I bred a show champion. She was so beautiful that I repeated the mating and kept the best bitch puppy from the resulting litter. At eight weeks when I sold the litter all mouths were perfect. However at six months the mouth of the puppy that I had kept had become undershot with the eruption of the permanent teeth.
I sold her cheaply as a pet and her owner still tells me twenty five years later what a wonderful little dog she was.
I don't think that a breeder can be blamed when the second teeth come in "wrongly" at about five months, unless one of the puppy's parents are undershot.

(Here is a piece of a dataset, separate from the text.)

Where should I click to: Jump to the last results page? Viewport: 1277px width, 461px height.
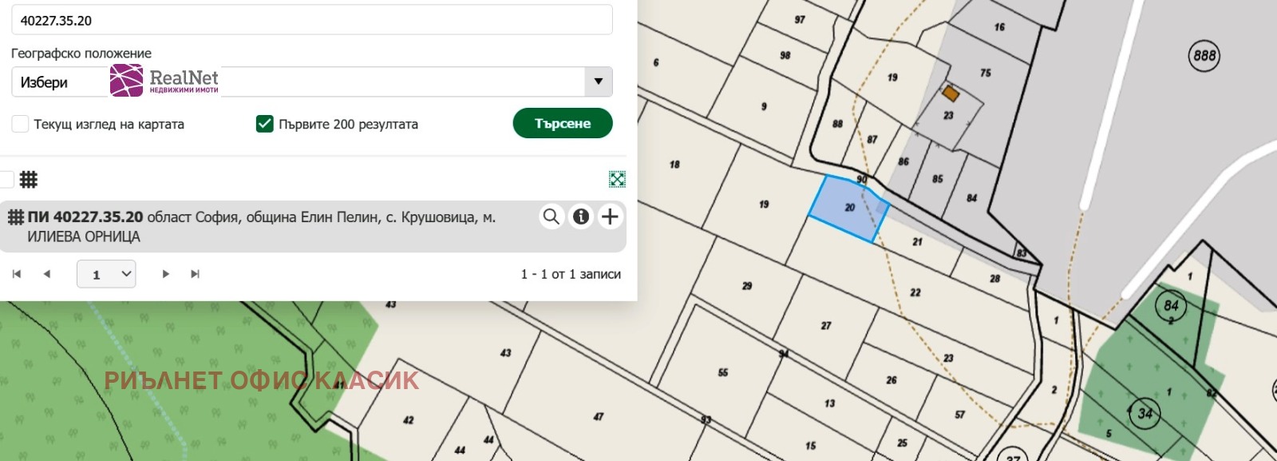195,274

However I do think that this is an issue that is open for discussion. There is a huge difference between a dog with a badly undershot jaw, and the case of a dog with level jaws where say a couple of teeth on the bottom jaw protrude forward, so that there is not a perfect scissor bite.

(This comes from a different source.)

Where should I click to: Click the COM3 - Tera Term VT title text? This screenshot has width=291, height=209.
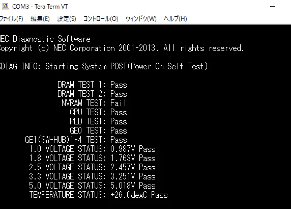40,7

Unfortunately cockers are a popular breed with large classes in the showring. It is too easy for judges to eliminate dogs for mouth faults because a dog either has a perfect mouth or it has not. There is no matter of opinion, like whether a dog is too short or too long, has well laid shoulders or whether the shoulders are too upright, or whether a dog has moved correctly or not. Different judges see construction and movement differently and they judge on matters of degree. But if a dog doesn't have a scissor bite even if the jaw is correct, but the teeth are slightly misplaced, then in most cases the dog will be penalised, if not eliminated.
This is most strange because we don't always do this with people. I find the face of Susan George say, with her less than perfect teeth, enormously more pleasing than those Hollywood starlets with perfect eyes, noses and mouths. They all look so bland! A small degree of imperfection gives individuality and seems to enhance the attraction!